[DATASET EXTRACT Boundary: Start]
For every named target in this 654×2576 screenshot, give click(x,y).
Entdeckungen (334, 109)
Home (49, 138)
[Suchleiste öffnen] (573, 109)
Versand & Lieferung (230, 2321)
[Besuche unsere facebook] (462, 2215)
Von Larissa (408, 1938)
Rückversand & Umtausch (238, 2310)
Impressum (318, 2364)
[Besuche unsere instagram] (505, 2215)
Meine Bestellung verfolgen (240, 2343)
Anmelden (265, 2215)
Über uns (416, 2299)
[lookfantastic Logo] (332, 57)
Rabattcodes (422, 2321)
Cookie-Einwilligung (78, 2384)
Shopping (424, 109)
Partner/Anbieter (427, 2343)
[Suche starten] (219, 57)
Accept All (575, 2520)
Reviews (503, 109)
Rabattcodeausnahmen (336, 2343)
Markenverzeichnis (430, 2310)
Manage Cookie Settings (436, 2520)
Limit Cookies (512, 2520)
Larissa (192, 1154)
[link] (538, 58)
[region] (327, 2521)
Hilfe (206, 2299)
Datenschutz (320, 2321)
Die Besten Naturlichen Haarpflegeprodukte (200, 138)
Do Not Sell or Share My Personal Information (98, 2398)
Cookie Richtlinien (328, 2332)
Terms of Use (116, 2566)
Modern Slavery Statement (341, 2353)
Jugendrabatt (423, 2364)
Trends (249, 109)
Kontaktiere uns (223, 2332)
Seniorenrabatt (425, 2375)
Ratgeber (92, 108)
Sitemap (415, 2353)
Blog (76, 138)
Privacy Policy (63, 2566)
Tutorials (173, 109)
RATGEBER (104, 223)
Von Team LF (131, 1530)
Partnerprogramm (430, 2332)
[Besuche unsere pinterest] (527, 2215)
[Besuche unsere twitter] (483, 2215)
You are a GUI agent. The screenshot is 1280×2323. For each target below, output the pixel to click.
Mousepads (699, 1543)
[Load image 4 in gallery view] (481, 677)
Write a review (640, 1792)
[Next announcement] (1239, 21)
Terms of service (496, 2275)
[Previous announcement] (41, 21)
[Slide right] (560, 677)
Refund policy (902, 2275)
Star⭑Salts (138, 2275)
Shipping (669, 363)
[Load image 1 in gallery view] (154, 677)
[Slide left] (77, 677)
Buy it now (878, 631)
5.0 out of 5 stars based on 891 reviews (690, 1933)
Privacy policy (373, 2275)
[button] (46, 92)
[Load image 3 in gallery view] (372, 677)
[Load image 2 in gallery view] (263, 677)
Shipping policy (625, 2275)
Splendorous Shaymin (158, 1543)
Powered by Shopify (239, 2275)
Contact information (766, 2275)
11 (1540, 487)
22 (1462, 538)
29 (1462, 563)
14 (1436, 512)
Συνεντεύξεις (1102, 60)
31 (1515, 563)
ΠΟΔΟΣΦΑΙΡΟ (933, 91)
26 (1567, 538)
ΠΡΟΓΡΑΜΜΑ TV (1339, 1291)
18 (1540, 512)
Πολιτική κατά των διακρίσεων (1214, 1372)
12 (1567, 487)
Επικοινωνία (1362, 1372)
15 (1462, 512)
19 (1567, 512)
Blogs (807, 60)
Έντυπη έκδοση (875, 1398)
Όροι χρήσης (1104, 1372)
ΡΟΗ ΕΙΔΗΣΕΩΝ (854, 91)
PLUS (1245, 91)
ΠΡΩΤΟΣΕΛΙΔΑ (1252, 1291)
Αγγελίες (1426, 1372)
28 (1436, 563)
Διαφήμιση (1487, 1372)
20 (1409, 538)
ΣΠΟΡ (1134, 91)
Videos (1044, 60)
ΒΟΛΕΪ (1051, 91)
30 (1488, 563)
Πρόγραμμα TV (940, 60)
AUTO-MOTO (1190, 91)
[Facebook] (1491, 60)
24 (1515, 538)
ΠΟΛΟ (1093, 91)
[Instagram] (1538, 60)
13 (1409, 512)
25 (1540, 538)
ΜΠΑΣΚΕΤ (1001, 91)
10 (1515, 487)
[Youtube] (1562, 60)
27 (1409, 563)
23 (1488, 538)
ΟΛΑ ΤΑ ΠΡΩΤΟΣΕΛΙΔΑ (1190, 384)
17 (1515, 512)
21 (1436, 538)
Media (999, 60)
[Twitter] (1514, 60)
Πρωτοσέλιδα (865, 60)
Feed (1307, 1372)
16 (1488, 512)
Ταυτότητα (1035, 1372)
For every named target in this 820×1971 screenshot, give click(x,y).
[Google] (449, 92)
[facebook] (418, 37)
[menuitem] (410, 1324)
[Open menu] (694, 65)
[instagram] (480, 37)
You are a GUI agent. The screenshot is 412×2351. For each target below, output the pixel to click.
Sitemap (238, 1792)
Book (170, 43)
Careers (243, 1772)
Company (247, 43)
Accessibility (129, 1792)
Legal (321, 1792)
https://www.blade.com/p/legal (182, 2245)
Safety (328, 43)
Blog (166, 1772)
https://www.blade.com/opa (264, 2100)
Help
[DATASET EXTRACT Boundary: End]
▸ WHAT THIS TASK INVOLVES: Produce only the lines from the line containing "Modern Slavery Statement (341, 2353)" through the line containing "19 (1567, 512)", inclusive of both, exactly as they stand in the entries above.

▸ RESULT:
Modern Slavery Statement (341, 2353)
Jugendrabatt (423, 2364)
Trends (249, 109)
Kontaktiere uns (223, 2332)
Seniorenrabatt (425, 2375)
Ratgeber (92, 108)
Sitemap (415, 2353)
Blog (76, 138)
Privacy Policy (63, 2566)
Tutorials (173, 109)
RATGEBER (104, 223)
Von Team LF (131, 1530)
Partnerprogramm (430, 2332)
[Besuche unsere pinterest] (527, 2215)
[Besuche unsere twitter] (483, 2215)
You are a GUI agent. The screenshot is 1280×2323. For each target below, output the pixel to click.
Mousepads (699, 1543)
[Load image 4 in gallery view] (481, 677)
Write a review (640, 1792)
[Next announcement] (1239, 21)
Terms of service (496, 2275)
[Previous announcement] (41, 21)
[Slide right] (560, 677)
Refund policy (902, 2275)
Star⭑Salts (138, 2275)
Shipping (669, 363)
[Load image 1 in gallery view] (154, 677)
[Slide left] (77, 677)
Buy it now (878, 631)
5.0 out of 5 stars based on 891 reviews (690, 1933)
Privacy policy (373, 2275)
[button] (46, 92)
[Load image 3 in gallery view] (372, 677)
[Load image 2 in gallery view] (263, 677)
Shipping policy (625, 2275)
Splendorous Shaymin (158, 1543)
Powered by Shopify (239, 2275)
Contact information (766, 2275)
11 (1540, 487)
22 (1462, 538)
29 (1462, 563)
14 (1436, 512)
Συνεντεύξεις (1102, 60)
31 (1515, 563)
ΠΟΔΟΣΦΑΙΡΟ (933, 91)
26 (1567, 538)
ΠΡΟΓΡΑΜΜΑ TV (1339, 1291)
18 (1540, 512)
Πολιτική κατά των διακρίσεων (1214, 1372)
12 (1567, 487)
Επικοινωνία (1362, 1372)
15 (1462, 512)
19 (1567, 512)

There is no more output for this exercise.